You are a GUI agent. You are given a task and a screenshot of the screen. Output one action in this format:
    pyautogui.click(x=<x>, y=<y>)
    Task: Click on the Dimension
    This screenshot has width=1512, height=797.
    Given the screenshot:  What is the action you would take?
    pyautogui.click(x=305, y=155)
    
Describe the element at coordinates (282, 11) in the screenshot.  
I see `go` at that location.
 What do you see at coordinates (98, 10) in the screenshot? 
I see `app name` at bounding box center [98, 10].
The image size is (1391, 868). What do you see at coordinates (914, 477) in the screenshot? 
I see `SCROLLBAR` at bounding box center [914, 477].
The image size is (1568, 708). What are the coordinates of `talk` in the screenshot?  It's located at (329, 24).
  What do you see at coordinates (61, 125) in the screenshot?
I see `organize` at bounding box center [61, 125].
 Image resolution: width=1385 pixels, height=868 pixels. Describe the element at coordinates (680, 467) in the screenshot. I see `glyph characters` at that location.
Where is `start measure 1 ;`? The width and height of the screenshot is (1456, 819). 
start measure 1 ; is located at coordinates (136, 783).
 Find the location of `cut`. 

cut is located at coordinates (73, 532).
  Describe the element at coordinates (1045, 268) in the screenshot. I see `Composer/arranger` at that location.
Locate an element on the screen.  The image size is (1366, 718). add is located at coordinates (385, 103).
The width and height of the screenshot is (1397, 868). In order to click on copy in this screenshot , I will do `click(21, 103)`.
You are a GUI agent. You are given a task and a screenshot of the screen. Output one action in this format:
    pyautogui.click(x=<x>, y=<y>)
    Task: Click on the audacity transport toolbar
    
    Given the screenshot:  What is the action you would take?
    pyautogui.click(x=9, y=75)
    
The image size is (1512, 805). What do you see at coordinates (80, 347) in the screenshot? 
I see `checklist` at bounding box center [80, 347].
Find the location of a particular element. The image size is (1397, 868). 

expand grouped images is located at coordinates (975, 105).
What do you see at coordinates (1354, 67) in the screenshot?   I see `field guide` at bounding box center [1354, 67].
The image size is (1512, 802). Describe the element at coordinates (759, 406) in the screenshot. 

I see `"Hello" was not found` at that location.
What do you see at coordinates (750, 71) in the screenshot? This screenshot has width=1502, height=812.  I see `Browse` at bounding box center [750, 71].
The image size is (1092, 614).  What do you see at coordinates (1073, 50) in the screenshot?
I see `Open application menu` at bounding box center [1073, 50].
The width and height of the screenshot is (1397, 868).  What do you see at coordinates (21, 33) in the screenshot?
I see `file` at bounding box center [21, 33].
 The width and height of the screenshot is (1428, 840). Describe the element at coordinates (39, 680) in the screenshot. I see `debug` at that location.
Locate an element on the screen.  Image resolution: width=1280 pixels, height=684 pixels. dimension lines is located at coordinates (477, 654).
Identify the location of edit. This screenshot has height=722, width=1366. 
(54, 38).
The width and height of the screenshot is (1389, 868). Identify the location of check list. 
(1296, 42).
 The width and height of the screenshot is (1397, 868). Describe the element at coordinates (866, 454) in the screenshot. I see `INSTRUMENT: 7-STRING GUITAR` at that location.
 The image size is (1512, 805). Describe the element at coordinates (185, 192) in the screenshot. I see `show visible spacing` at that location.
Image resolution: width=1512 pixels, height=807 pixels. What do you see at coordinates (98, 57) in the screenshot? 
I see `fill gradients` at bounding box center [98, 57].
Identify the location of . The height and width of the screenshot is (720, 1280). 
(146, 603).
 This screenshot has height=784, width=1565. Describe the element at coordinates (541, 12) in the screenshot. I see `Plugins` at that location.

STATED PROBLEM.
Set out every line of the entries above as a Markdown table, leaving out blank lines, with a column named "Number" for the row number and a column named "Line" for the line itself.

EXPECTED ANSWER.
| Number | Line |
|---|---|
| 1 | You are a GUI agent. You are given a task and a screenshot of the screen. Output one action in this format: |
| 2 |     pyautogui.click(x=<x>, y=<y>) |
| 3 |     Task: Click on the Dimension |
| 4 |     This screenshot has width=1512, height=797. |
| 5 |     Given the screenshot:  What is the action you would take? |
| 6 |     pyautogui.click(x=305, y=155) |
| 7 | Describe the element at coordinates (282, 11) in the screenshot.   |
| 8 | I see `go` at that location. |
| 9 |  What do you see at coordinates (98, 10) in the screenshot?  |
| 10 | I see `app name` at bounding box center [98, 10]. |
| 11 | The image size is (1391, 868). What do you see at coordinates (914, 477) in the screenshot?  |
| 12 | I see `SCROLLBAR` at bounding box center [914, 477]. |
| 13 | The image size is (1568, 708). What are the coordinates of `talk` in the screenshot?  It's located at (329, 24). |
| 14 |   What do you see at coordinates (61, 125) in the screenshot? |
| 15 | I see `organize` at bounding box center [61, 125]. |
| 16 |  Image resolution: width=1385 pixels, height=868 pixels. Describe the element at coordinates (680, 467) in the screenshot. I see `glyph characters` at that location. |
| 17 | Where is `start measure 1 ;`? The width and height of the screenshot is (1456, 819).  |
| 18 | start measure 1 ; is located at coordinates (136, 783). |
| 19 |  Find the location of `cut`.  |
| 20 | cut is located at coordinates (73, 532). |
| 21 |   Describe the element at coordinates (1045, 268) in the screenshot. I see `Composer/arranger` at that location. |
| 22 | Locate an element on the screen.  The image size is (1366, 718). add is located at coordinates (385, 103). |
| 23 | The width and height of the screenshot is (1397, 868). In order to click on copy in this screenshot , I will do `click(21, 103)`. |
| 24 | You are a GUI agent. You are given a task and a screenshot of the screen. Output one action in this format: |
| 25 |     pyautogui.click(x=<x>, y=<y>) |
| 26 |     Task: Click on the audacity transport toolbar |
| 27 |     Given the screenshot:  What is the action you would take? |
| 28 |     pyautogui.click(x=9, y=75) |
| 29 | The image size is (1512, 805). What do you see at coordinates (80, 347) in the screenshot?  |
| 30 | I see `checklist` at bounding box center [80, 347]. |
| 31 | Find the location of a particular element. The image size is (1397, 868).  |
| 32 | expand grouped images is located at coordinates (975, 105). |
| 33 | What do you see at coordinates (1354, 67) in the screenshot?   I see `field guide` at bounding box center [1354, 67]. |
| 34 | The image size is (1512, 802). Describe the element at coordinates (759, 406) in the screenshot.  |
| 35 | I see `"Hello" was not found` at that location. |
| 36 | What do you see at coordinates (750, 71) in the screenshot? This screenshot has width=1502, height=812.  I see `Browse` at bounding box center [750, 71]. |
| 37 | The image size is (1092, 614).  What do you see at coordinates (1073, 50) in the screenshot? |
| 38 | I see `Open application menu` at bounding box center [1073, 50]. |
| 39 | The width and height of the screenshot is (1397, 868).  What do you see at coordinates (21, 33) in the screenshot? |
| 40 | I see `file` at bounding box center [21, 33]. |
| 41 |  The width and height of the screenshot is (1428, 840). Describe the element at coordinates (39, 680) in the screenshot. I see `debug` at that location. |
| 42 | Locate an element on the screen.  Image resolution: width=1280 pixels, height=684 pixels. dimension lines is located at coordinates (477, 654). |
| 43 | Identify the location of edit. This screenshot has height=722, width=1366.  |
| 44 | (54, 38). |
| 45 | The width and height of the screenshot is (1389, 868). Identify the location of check list.  |
| 46 | (1296, 42). |
| 47 |  The width and height of the screenshot is (1397, 868). Describe the element at coordinates (866, 454) in the screenshot. I see `INSTRUMENT: 7-STRING GUITAR` at that location. |
| 48 |  The image size is (1512, 805). Describe the element at coordinates (185, 192) in the screenshot. I see `show visible spacing` at that location. |
| 49 | Image resolution: width=1512 pixels, height=807 pixels. What do you see at coordinates (98, 57) in the screenshot?  |
| 50 | I see `fill gradients` at bounding box center [98, 57]. |
| 51 | Identify the location of . The height and width of the screenshot is (720, 1280).  |
| 52 | (146, 603). |
| 53 |  This screenshot has height=784, width=1565. Describe the element at coordinates (541, 12) in the screenshot. I see `Plugins` at that location. |